His name is so closely linked with the Russian school that we tend to forget that he was French by nationality: Marius Petipa was, in fact, born in Marseille in 1818. His father and brothers were dancers. After several years in Paris, and a period of time in Spain (1845), he was employed as principal dancer in Saint-Petersburg (1847).
But he was not just a performer; Petipa was already taking an interest in choreography, and restaged “Paquita” by Joseph Mazilier.

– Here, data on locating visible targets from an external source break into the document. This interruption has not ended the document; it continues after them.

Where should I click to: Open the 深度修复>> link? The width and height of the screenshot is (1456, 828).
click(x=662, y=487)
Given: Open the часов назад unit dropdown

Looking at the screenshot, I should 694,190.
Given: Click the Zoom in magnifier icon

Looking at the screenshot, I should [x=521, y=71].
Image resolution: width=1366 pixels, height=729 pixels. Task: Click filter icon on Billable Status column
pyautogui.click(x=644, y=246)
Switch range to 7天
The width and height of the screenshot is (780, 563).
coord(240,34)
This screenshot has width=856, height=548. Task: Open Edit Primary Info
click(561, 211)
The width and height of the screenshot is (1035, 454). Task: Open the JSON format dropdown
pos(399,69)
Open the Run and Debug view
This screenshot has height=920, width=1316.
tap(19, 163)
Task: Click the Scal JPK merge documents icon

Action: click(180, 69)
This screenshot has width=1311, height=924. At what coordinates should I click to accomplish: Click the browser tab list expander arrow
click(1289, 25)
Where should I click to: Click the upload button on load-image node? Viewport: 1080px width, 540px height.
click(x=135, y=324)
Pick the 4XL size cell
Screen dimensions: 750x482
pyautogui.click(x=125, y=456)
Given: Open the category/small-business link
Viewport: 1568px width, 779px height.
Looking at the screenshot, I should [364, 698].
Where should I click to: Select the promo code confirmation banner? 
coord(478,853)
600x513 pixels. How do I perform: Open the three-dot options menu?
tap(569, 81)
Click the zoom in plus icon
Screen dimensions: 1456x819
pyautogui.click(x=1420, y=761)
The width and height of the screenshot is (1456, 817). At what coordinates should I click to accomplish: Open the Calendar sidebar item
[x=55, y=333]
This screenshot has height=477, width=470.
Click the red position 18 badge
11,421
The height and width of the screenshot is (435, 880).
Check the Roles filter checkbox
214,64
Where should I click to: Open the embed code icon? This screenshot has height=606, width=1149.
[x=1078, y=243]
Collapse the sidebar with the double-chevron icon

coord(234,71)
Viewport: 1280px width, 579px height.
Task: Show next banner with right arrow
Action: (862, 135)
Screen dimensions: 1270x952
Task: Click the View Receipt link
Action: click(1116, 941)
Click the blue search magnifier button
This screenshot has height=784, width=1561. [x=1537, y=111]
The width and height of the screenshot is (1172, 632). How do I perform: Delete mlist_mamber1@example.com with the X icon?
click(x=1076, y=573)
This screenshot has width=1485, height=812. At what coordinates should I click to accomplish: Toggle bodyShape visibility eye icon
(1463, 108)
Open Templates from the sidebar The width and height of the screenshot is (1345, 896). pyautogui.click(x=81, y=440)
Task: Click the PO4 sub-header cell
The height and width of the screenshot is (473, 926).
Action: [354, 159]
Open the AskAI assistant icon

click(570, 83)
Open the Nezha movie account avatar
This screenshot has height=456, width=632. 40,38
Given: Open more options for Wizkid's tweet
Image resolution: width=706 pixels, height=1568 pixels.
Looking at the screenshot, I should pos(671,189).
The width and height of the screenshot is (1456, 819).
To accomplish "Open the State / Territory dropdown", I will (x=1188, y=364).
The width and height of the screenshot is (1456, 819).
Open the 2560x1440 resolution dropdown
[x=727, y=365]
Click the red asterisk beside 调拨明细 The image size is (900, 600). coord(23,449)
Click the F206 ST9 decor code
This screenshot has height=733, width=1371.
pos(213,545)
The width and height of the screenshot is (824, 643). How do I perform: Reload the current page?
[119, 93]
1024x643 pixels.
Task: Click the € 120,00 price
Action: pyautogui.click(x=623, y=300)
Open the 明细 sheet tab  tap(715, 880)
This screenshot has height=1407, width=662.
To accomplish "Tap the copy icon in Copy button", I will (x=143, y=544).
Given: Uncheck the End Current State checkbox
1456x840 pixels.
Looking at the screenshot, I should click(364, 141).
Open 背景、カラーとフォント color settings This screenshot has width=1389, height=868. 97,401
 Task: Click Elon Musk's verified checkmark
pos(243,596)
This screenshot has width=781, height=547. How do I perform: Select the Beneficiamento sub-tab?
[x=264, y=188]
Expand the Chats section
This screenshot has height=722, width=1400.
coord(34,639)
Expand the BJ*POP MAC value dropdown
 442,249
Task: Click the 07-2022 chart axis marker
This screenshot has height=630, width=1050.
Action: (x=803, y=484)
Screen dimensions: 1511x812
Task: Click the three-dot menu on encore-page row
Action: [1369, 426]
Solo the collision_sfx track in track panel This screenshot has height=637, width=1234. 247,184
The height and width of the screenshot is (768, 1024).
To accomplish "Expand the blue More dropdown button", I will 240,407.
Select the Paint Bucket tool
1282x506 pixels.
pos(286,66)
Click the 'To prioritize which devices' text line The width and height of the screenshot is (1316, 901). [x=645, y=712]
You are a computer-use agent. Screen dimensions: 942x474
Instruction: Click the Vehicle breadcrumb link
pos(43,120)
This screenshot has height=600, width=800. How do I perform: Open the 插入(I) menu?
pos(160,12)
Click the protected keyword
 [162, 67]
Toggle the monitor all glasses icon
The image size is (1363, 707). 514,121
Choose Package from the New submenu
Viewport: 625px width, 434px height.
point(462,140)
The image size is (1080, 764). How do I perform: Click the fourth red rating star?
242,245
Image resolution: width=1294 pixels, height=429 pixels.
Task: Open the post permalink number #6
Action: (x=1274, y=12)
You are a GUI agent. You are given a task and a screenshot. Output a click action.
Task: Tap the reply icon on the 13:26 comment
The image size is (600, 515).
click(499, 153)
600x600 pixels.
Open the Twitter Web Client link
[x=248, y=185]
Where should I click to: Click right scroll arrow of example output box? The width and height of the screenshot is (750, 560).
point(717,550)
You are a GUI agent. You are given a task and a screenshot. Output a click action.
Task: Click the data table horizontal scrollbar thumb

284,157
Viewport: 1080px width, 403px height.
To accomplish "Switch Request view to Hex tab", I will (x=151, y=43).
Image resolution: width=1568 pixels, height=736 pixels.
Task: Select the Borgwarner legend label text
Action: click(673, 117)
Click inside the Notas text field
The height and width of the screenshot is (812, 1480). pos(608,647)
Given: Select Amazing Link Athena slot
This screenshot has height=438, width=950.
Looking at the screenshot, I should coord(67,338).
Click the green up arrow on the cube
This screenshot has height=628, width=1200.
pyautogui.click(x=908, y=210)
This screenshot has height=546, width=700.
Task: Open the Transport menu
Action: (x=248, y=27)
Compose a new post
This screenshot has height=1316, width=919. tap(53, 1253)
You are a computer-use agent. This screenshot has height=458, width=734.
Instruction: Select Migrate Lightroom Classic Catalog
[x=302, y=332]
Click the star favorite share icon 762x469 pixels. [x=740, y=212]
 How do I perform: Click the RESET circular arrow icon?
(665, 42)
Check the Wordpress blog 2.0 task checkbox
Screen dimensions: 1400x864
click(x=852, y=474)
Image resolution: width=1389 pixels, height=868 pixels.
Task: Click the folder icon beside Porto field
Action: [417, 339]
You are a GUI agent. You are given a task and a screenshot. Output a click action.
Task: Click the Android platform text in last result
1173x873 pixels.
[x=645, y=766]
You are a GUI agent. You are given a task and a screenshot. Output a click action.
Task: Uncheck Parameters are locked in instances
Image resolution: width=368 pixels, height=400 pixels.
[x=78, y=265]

In 1850, he was assistant to Jules Perrot who restaged “Giselle”, and in 1858, he produced “A Regency Marriage”, his first ballet in Russia.
Then in 1862, Petipa became ballet master, and took over from Arthur Saint-Léon as choreographer-in-chief, in 1870. He went on to make his name as the organizer of great spectacular ballets, succeeding in his combination of classical purity imported from France, and virtuosity coming from Italy: an academic ballet which accommodated steps taken from a variety of traditional folklore. This interbreeding resulted in the birth of “the Russian school”.
Thus, it was he created sixty or so ballets that included “The Pharaoh’s Daughter” (1862), “Don Quixote” (1869), “La Bayadère” (1877), “Sleeping Beauty” (1890) enriched through his collaboration with Tchaikovsky, “The Nutcracker” with Lev Ivanov (1892), “Swan Lake” (1895), “Raymonda” (1898), and “The Magic Mirror” which, in 1903, was to be his last ballet.
Advanced in age and ill, the master spent the last years of his life by the Black Sea. He died in 1910 in Gourzouf (Crimea) at the age of 92.
Ballets from Marius Petipa’s repertoire danced by Rudolf Nureyev:
Swan Lake
The Sleeping Beauty
Don Quixote
The Nutcracker
La Bayadère
Raymonda
PETIPA AND THE SLEEPING BEAUTY
The ballet “Sleeping Beauty” was created on January 15th 1890 (January 3rd according to the old Russian calendar) at the Maryinsky (Marie) Theatre in Saint Petersburg – the former name of Leningrad’s Kirov Theatre.
It was the combined work of the choreographer Marius Petipa and the composer Pyotr Ilyich Tchaikovsky. The director of the Russian Imperial Theatres at that time – Ivan Alexandrovich Vsevolojski – who was definitely a Francophile (French was commonly spoken in Saint Petersburg in the 19th century and the French culture was greatly admired), planned on producing a great ballet in the magnificent style of Versailles.
He suggested a subject, drawn from a fairytale written by Charles Perrault, “Sleeping Beauty” (1697) and Vsevolojski commissioned Tchaikovsky to compose the music. Tchaikovsky was well-known and appreciated but his first attempt at ballet music (Swan Lake, performed in Moscow in 1877), was not a great success because of its choreography.
The choreography was entrusted to a Frenchman who had lived in Russia since 1847 and who had become the unquestioned master of the Imperial Ballet: Petipa.